2

CSV_REFS performs properly when the diskspd test is run on the disk’s Owner Node. Latency increases 35x for 64k blocks when the test is run on any other node in the 4-node cluster. I can switch the owner node around and run the test on the new owner and I will continue to get good performance. When I run the test from a non disk-owner, the results are poor. CSV_NTFS performs strong regardless of the node in which it runs. I’m considering giving up on CSV_REFS for CSV_NTFS because of this observation.

I’m running Windows Server 2019.

I have considered that RDMA may be the problem, but I can’t find any evidence that I’m having RDMA issues. The logs are clean, test-rdma.ps1 runs fine.
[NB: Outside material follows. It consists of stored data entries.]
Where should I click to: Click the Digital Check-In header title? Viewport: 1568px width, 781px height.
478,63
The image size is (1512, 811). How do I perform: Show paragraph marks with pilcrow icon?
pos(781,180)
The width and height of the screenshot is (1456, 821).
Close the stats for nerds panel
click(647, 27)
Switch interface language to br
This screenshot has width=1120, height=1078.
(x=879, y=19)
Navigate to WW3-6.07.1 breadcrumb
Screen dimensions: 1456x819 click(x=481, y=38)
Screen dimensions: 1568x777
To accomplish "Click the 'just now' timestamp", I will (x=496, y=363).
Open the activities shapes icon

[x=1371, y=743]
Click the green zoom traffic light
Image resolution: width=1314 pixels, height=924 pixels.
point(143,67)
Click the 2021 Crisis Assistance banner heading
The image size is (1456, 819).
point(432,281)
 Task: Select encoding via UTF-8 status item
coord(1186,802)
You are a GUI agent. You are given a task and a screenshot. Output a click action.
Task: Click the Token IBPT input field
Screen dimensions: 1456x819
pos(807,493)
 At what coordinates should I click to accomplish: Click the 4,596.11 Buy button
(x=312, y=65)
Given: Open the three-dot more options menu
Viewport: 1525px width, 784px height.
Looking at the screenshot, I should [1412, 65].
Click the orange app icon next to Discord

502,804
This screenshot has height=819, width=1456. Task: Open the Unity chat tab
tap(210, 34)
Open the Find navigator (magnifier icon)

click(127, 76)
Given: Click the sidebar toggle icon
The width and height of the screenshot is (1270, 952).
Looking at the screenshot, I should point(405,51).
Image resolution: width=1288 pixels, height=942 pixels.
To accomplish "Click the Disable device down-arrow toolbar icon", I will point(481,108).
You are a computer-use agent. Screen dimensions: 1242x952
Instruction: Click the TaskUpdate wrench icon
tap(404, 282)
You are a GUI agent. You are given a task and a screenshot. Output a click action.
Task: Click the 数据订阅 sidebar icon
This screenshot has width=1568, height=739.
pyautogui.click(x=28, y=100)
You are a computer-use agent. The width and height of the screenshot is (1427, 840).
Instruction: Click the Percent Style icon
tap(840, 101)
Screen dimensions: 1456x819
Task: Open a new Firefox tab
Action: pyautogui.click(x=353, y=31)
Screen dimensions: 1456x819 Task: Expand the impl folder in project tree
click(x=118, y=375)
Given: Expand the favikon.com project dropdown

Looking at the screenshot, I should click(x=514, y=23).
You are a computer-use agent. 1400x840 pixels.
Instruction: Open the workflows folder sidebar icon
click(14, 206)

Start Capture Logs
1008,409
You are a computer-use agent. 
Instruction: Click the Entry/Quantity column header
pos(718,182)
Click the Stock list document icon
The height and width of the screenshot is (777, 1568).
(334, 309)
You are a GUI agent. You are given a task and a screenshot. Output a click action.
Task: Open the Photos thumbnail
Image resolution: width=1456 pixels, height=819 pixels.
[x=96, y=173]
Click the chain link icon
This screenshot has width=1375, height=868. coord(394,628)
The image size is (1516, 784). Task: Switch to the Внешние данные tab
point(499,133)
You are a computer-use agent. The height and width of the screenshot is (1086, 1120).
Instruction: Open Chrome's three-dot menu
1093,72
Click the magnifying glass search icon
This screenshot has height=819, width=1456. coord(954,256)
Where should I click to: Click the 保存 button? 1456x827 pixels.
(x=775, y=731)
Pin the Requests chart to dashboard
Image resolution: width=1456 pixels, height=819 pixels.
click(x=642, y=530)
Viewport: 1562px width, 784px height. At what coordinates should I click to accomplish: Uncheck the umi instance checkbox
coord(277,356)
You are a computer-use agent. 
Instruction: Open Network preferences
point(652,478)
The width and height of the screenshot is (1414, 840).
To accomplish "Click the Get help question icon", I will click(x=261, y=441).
Does anyone have any thoughts as to why this would occur?

W Lucking
  • 81
  • 3
  • 2
    CSV with REFS uses *File System* Redirected Mode for all I/O. That means all the I/O transverses the owner/coordinator node. To confirm this, you can open the same vendor support call that the following person did. Their response from the vendor support engineer is that RDMA is implicitly required. https://community.spiceworks.com/topic/2286588-please-do-not-use-refs-for-cluster-shared-volumes-provided-by-a-san – Greg Askew May 03 '23 at 06:25
  • 2
    "The disk can be provisioned as Resilient File System (ReFS); however, the CSV drive will be in redirected mode meaning write access will be sent to the coordinator node." https://learn.microsoft.com/en-us/windows-server/failover-clustering/failover-cluster-csvs – Greg Askew May 03 '23 at 06:41
  • 2
    Agree with what @GregAskew said above. File System Redirected mode. If you run the test on any other node than the owner, I/O will travel over the owner node. Hence performacne degradation: https://techcommunity.microsoft.com/t5/failover-clustering/understanding-the-state-of-your-cluster-shared-volumes/ba-p/371889 – Strepsils May 03 '23 at 19:17
  • Thanks, Greg. Focusing me on this aspect of CSV was extremely helpful. Paramount in my conclusions is that CSV and the potential availability of Direct IO in a S2D deployment are not going to lead to performance gains, regardless of whether I couple it with ReFS or NTFS, that might be possible without CSV because of File Redirection Mode. Still, RDMA will be leveraged for whatever benefits it might offer. From my testing today, I agree with the a claim made that NTFS should be used with CSV. CSV and ReFS is painfully slow in S2D. – W Lucking May 03 '23 at 19:35
  • 1
    Came here just to confirm both statements: a) ReFS/CSV is always in redirected mode, unless you’re an owner mode, and b) There’s no single place inside Microsoft official docs confirming this and calling it a “feature” rather than a “bug”. We stick with NTFS unless we can’t migrate the customer off Hyper-V. – RiGiD5 May 20 '23 at 14:13
  • It is also NTFS CSV. Any CSV will use file system redirection. I think it is a requirement of CSV to use file system redirection to have the availability and shared accessibility qualities we seek from it. From my experience and reading ReFS CSV has poor performance, while NTFS CSV has excellent performance on the owner node. ReFS is probably good when not using CSV. – W Lucking May 22 '23 at 13:47

1 Answers1

1

It's by design. ReFS is in redirected mode always. See:

https://learn.microsoft.com/en-us/windows-server/failover-clustering/failover-cluster-csvs

"Cluster Shared Volumes (CSV) enable multiple nodes in a Windows Server failover cluster or Azure Stack HCI to simultaneously have read-write access to the same LUN (disk) that is provisioned as an NTFS volume. The disk can be provisioned as Resilient File System (ReFS); however, the CSV drive will be in redirected mode meaning write access will be sent to the coordinator node."

BaronSamedi1958
  • 13,676
  • 1
  • 21
  • 53